TASK →
Edit the data below by changing each "window" to "panel" and keeping everything else the same. Leave the pictures out of your answer.
* BEGIN *
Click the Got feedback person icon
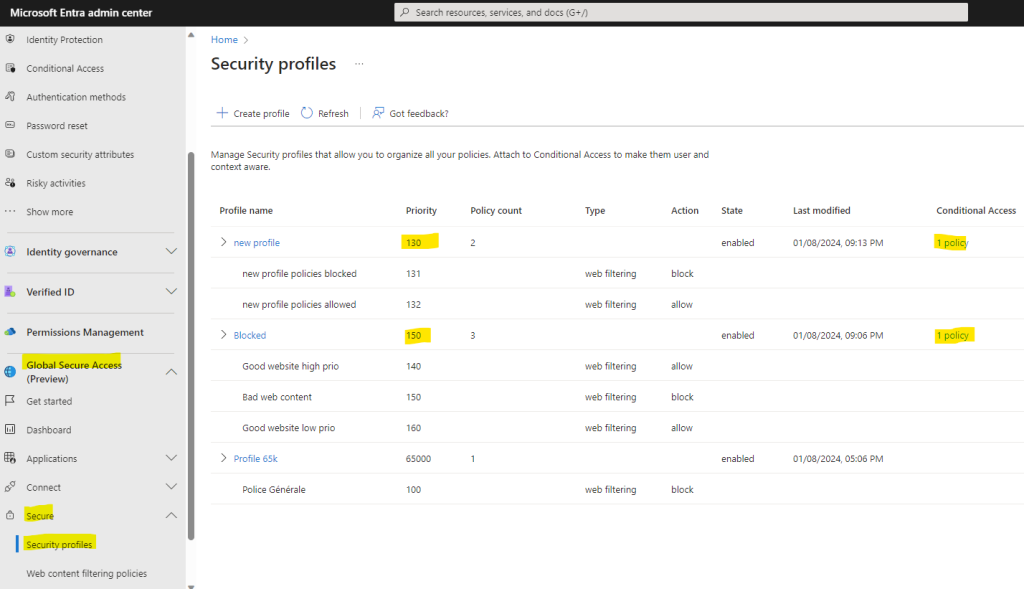The width and height of the screenshot is (1024, 589). [378, 113]
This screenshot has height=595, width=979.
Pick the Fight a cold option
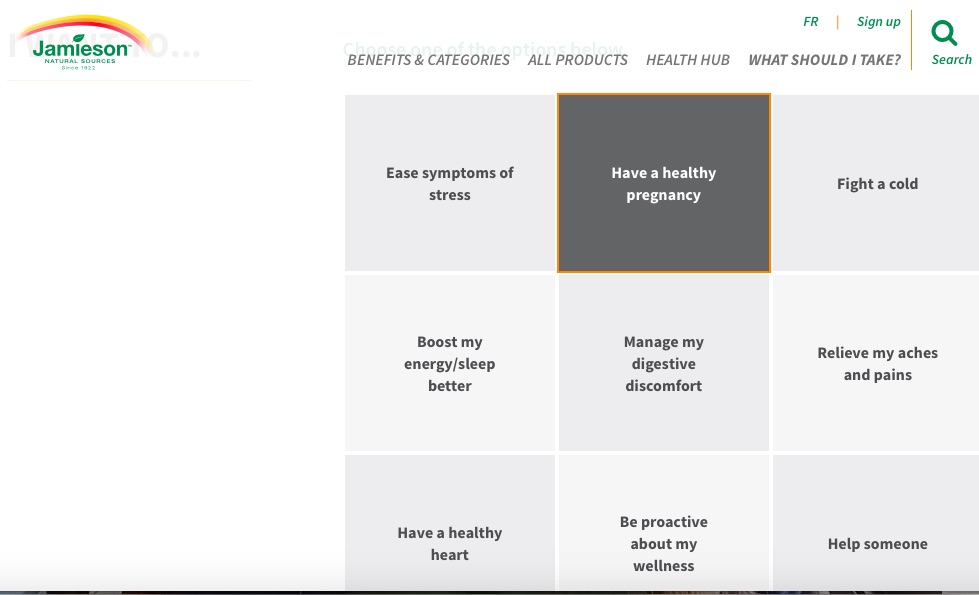(877, 183)
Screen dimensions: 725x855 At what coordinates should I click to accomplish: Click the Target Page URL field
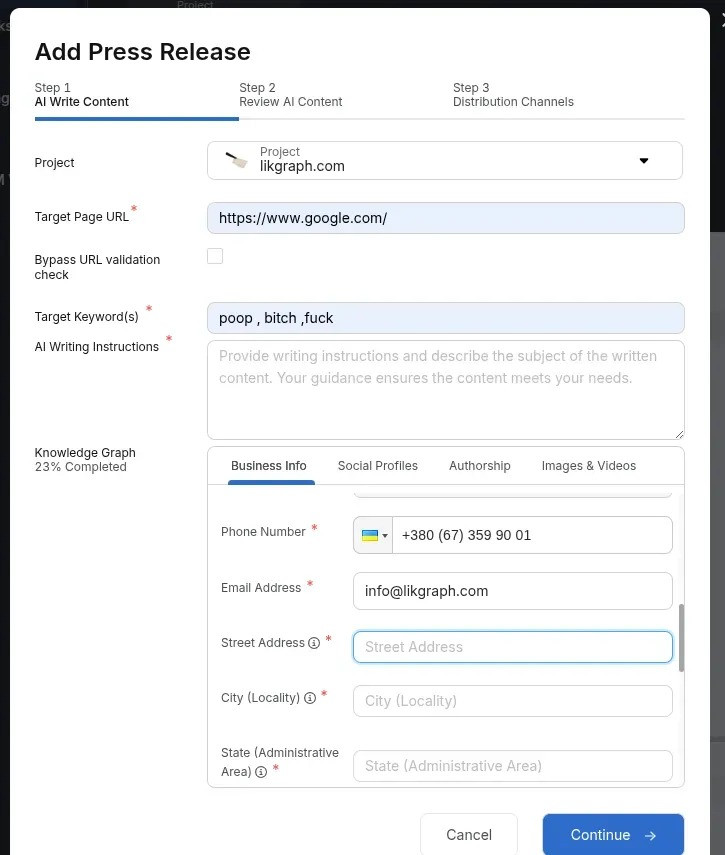pyautogui.click(x=445, y=218)
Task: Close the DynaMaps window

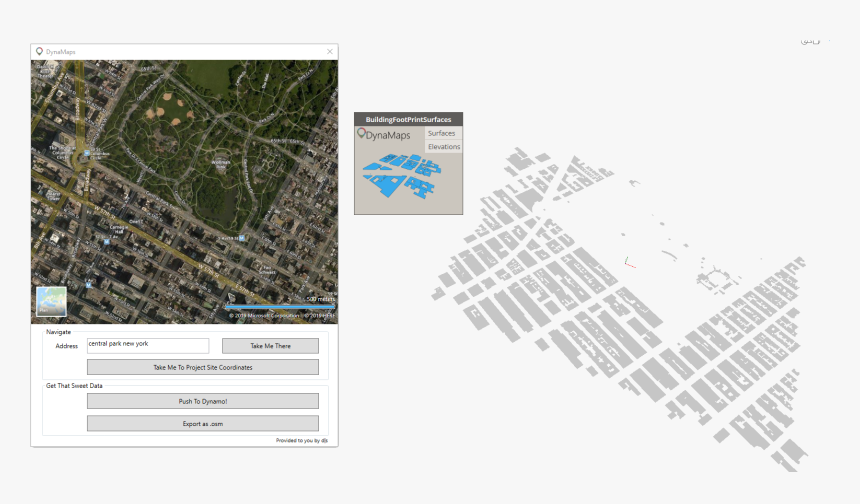Action: [x=330, y=52]
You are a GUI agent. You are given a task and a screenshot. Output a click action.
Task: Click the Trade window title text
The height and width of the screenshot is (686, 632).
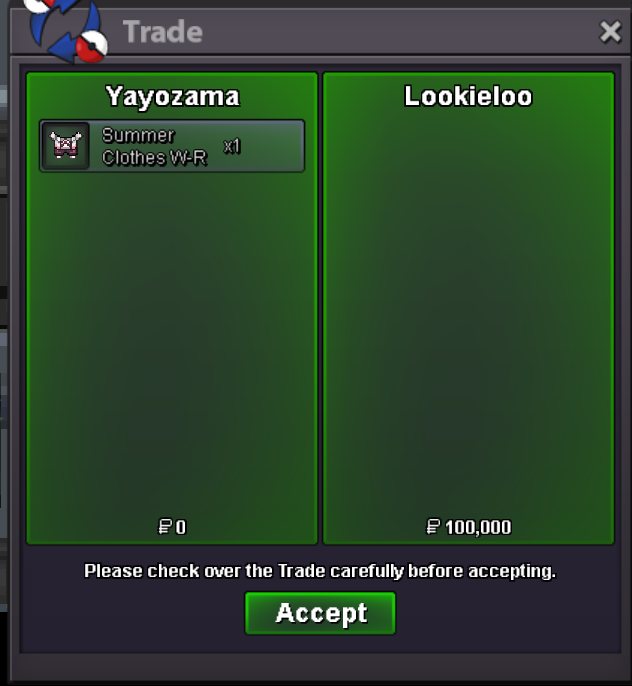[163, 32]
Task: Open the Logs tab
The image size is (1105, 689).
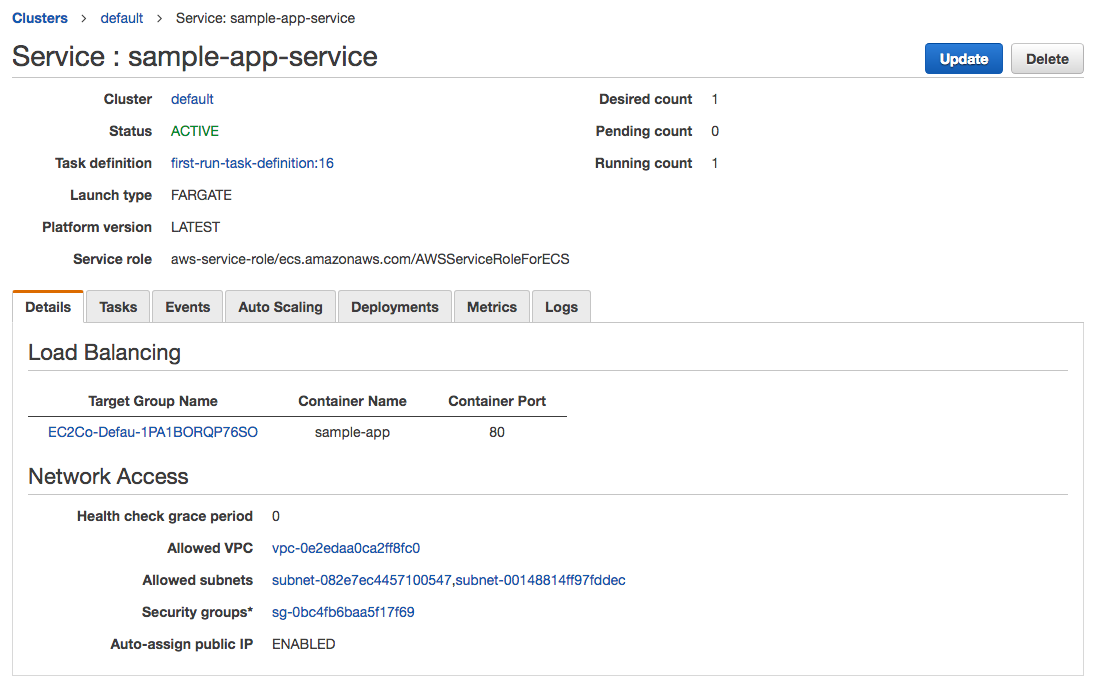Action: (561, 307)
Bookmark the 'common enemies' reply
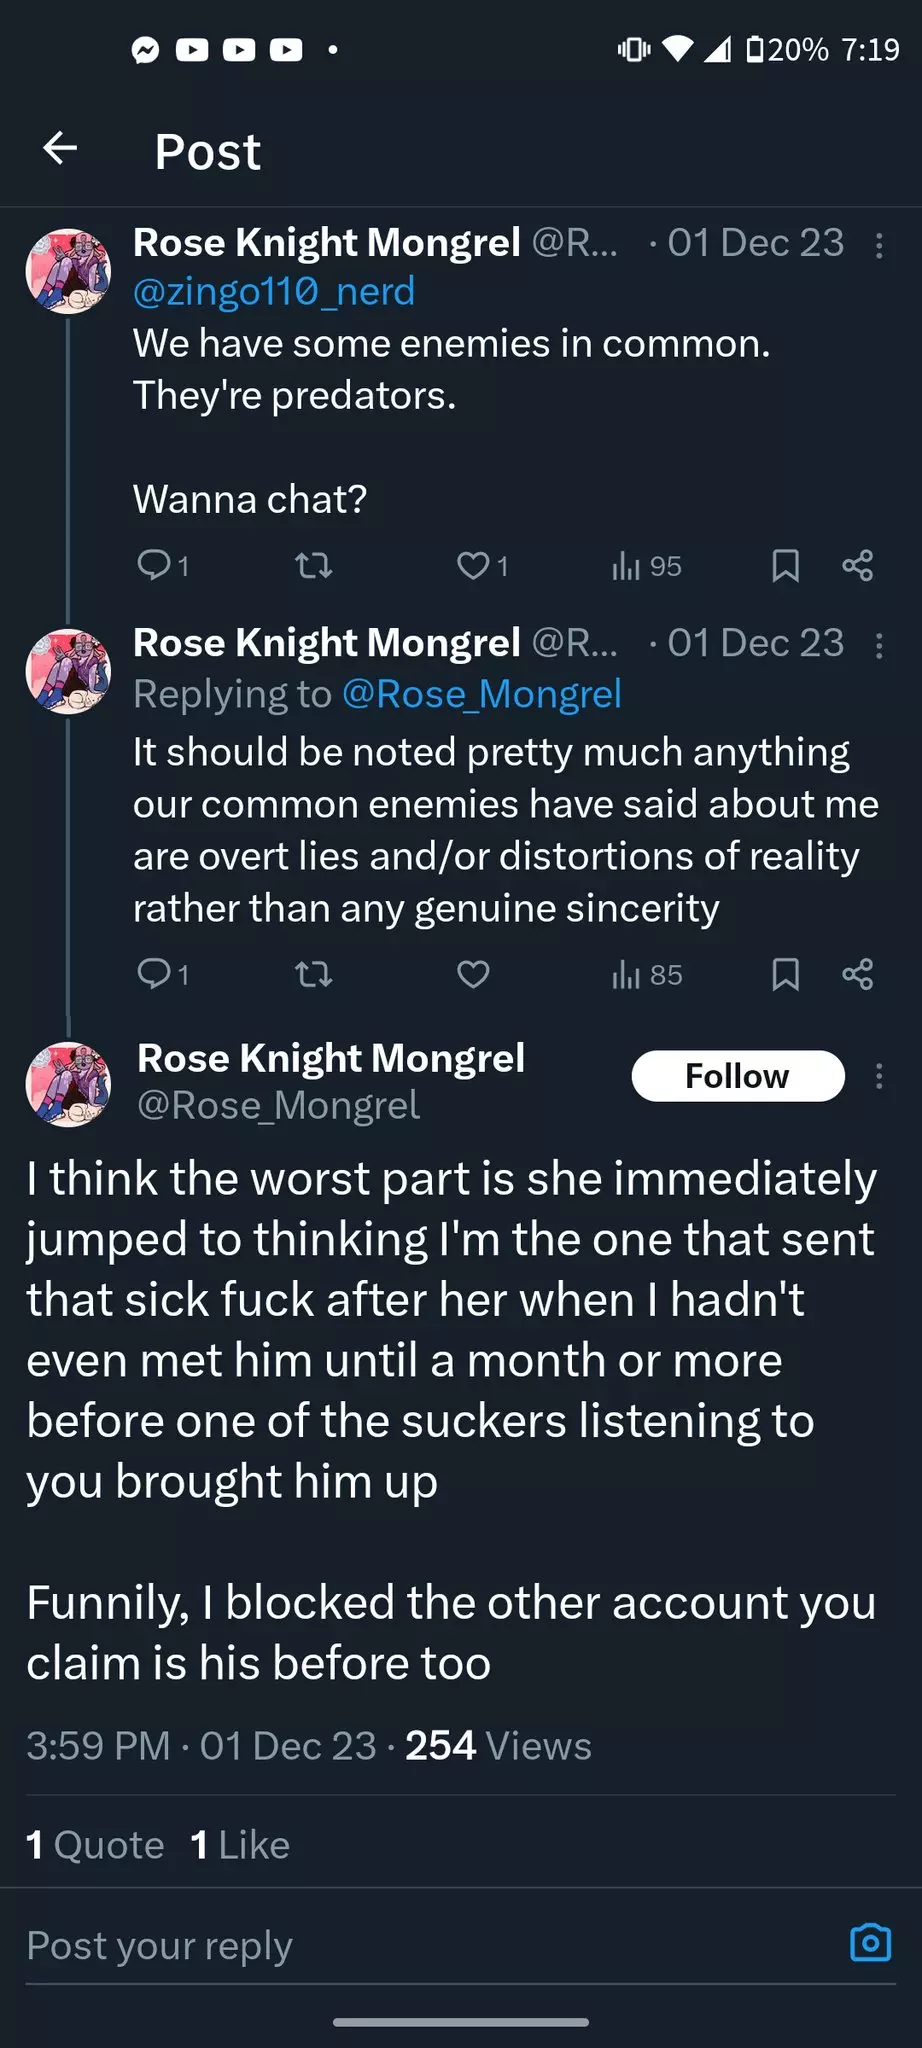The height and width of the screenshot is (2048, 922). click(x=785, y=974)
* END *
EXPECTED ANSWER →
Click the Got feedback person icon
The width and height of the screenshot is (1024, 589). [378, 113]
This screenshot has height=595, width=979.
Pick the Fight a cold option
(877, 183)
Screen dimensions: 725x855 At what coordinates should I click to accomplish: Click the Target Page URL field
pyautogui.click(x=445, y=218)
Task: Close the DynaMaps panel

Action: [x=330, y=52]
You are a GUI agent. You are given a task and a screenshot. Output a click action.
Task: Click the Trade panel title text
The height and width of the screenshot is (686, 632).
[163, 32]
Task: Open the Logs tab
The image size is (1105, 689).
Action: (561, 307)
Bookmark the 'common enemies' reply
The height and width of the screenshot is (2048, 922). click(x=785, y=974)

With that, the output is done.